Another interesting thing Emmerich says in that interview is how test audiences were much more interested in the moon than with anything happening on Earth. Well, no shit, Emmerich. Of course people are more interested in the moon actually being a space station than in watching you blow up New York City for the umpteenth time. Just because you think figuring out a way to crash half the Chrysler Building into the Colorado Rocky Mountains (not making that up) is interesting, doesn’t mean anyone else does. Let me say it again – you made the moon A SPACE STATION!!

On that note, it is also unnecessary to include additional roadblocks for characters that have nothing to do with the main problem in this film. In multiple scenes, the children of the main characters are confronted by a trio of thieves at gun point. In the first scene, the thieves steal their car, then try to steal oxygen tanks from them in a later scene (the thieves apparently are world class eavesdropping ninjas or else why would want to steal oxygen tanks?). There are plenty of problems for them to deal with due to the moon’s descent causing all kinds of crazy trouble (gravity waves, floods, literal loss of gravity) without also making them deal with human assholes stealing their car. All that does is trivialize the real danger (THE MOON IS CRASHING!!) and make us believe they aren’t really in any danger from the moon.

When we finally do get to the explanation of who built the moon and why it was built, we just don’t care. Since Emmerich is never interested in exploring the ramifications and implications of the explanation prior to revealing it, the explanation doesn’t land with the audience. He’s far too worried about showing us destruction and bickering colleagues than he is about a truly interesting concept. He thinks the most important things in the film are a ragtag group of people figuring out how to launch a retired space shuttle before the gravity wave hits and how to make his nanoswarm look good, when the actual important thing is, say it with me now, Patrick Wilson is hot.

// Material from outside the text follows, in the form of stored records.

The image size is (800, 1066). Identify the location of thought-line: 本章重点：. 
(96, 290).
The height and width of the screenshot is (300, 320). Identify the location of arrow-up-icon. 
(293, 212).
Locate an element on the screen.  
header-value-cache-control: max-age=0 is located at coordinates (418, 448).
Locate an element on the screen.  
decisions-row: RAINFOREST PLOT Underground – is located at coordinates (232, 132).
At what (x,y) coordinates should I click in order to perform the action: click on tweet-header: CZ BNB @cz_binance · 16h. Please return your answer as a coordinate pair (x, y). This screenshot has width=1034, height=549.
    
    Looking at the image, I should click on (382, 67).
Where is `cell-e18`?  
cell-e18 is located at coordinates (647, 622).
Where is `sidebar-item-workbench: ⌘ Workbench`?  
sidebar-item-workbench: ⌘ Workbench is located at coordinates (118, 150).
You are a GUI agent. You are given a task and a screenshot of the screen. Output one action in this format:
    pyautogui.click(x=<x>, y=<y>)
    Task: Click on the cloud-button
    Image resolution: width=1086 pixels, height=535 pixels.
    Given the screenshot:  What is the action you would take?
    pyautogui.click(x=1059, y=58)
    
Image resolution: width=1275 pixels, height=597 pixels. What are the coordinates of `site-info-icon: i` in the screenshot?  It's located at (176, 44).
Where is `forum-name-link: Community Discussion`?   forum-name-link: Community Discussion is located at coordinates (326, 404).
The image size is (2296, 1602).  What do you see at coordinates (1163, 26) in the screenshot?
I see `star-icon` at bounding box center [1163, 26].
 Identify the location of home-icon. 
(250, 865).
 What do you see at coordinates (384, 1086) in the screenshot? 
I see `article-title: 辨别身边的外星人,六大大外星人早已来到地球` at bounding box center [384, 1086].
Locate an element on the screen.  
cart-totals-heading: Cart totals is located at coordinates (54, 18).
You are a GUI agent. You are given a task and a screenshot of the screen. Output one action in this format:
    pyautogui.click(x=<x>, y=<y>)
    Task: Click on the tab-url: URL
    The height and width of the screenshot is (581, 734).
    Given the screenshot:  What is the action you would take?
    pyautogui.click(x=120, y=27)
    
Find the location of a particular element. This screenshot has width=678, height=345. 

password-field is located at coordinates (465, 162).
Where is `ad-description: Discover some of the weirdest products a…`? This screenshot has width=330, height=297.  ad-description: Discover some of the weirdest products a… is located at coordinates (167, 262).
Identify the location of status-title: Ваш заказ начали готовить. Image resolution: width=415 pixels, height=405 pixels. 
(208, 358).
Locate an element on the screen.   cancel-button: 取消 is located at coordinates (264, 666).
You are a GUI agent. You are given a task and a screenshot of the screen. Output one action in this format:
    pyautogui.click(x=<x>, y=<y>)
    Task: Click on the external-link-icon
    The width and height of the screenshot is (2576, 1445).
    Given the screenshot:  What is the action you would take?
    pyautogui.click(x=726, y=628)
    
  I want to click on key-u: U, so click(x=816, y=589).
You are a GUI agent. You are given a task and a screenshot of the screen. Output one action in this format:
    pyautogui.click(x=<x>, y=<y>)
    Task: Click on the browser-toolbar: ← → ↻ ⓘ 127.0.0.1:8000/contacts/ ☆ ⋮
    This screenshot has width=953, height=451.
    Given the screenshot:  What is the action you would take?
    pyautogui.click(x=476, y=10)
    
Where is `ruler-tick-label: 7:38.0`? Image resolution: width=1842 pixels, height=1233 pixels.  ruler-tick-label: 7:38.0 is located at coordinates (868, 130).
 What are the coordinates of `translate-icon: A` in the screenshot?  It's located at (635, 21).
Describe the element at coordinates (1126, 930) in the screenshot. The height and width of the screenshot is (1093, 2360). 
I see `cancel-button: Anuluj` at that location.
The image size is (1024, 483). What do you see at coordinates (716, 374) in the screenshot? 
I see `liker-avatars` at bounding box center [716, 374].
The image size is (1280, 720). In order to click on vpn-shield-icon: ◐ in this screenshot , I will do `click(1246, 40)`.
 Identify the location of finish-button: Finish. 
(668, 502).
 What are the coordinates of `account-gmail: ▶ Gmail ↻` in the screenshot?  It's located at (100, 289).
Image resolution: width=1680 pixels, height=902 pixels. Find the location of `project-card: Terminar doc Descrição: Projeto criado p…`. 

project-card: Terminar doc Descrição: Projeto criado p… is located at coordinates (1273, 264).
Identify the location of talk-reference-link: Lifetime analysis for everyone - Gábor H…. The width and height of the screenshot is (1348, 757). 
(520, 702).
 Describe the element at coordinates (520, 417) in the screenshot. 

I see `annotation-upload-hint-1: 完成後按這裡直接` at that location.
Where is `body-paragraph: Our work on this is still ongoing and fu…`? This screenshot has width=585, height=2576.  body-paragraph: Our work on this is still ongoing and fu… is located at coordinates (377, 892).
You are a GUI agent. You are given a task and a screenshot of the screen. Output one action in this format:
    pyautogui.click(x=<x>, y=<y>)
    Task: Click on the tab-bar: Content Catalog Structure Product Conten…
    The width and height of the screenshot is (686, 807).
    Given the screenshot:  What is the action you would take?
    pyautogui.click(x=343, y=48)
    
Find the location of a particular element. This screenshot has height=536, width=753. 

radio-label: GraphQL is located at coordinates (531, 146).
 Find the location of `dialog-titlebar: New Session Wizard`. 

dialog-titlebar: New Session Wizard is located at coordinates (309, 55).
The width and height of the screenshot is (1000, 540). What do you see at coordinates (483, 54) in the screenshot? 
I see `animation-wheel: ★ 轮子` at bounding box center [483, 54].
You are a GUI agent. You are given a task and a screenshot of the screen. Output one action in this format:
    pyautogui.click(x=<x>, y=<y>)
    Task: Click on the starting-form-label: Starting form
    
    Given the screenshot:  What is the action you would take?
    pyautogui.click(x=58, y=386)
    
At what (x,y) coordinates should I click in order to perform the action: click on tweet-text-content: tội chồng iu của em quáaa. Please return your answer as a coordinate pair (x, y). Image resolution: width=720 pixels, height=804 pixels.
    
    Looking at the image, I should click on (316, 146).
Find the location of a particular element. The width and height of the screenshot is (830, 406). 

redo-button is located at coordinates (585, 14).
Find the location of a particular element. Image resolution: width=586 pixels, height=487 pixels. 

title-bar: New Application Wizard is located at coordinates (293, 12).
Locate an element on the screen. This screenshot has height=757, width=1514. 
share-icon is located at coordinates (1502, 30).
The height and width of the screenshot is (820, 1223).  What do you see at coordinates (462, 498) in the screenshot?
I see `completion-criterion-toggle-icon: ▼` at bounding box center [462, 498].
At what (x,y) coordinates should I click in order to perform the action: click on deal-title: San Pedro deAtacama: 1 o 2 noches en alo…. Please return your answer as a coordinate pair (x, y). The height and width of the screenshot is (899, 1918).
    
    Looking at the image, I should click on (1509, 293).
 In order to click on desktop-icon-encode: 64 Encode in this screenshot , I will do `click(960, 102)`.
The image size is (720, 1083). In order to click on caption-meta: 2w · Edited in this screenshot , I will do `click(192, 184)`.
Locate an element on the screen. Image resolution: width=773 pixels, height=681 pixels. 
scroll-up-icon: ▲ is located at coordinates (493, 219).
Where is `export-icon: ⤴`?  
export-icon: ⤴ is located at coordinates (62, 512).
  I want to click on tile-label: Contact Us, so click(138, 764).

The movie that should have been made in Moonfall is NASA and friends exploring the moon after they discover it to be a Dyson Sphere. Think along the lines of Arrival meets the “Relics” episode of Star Trek: The Next Generation. They can also discover or cause the moon’s orbit to be destabilized, allowing Emmerich to still wreak digital havoc on the Earth. Remove the terrible characters and replace them with characters we can sympathize with and root for. No more shitty ex-husbands. No more drunken astronauts. No more delinquent children. No more miscasting of Michael Pena or Eme Ikwuakor (whose deadpan performance made every Vin Diesel performance seem like a circus clown). No more casting Donald Sutherland in thankless, pointless, single-scene roles. And, most importantly, no more conspiracy theorists. We have plenty of scientists with plenty of wild ideas and theories based on actual science to use as story inspirations. Leave the crazies in the dark corners.

Rating: Ask for everyone’s money back for what is definitely a, checking notes, yep – shit sandwich.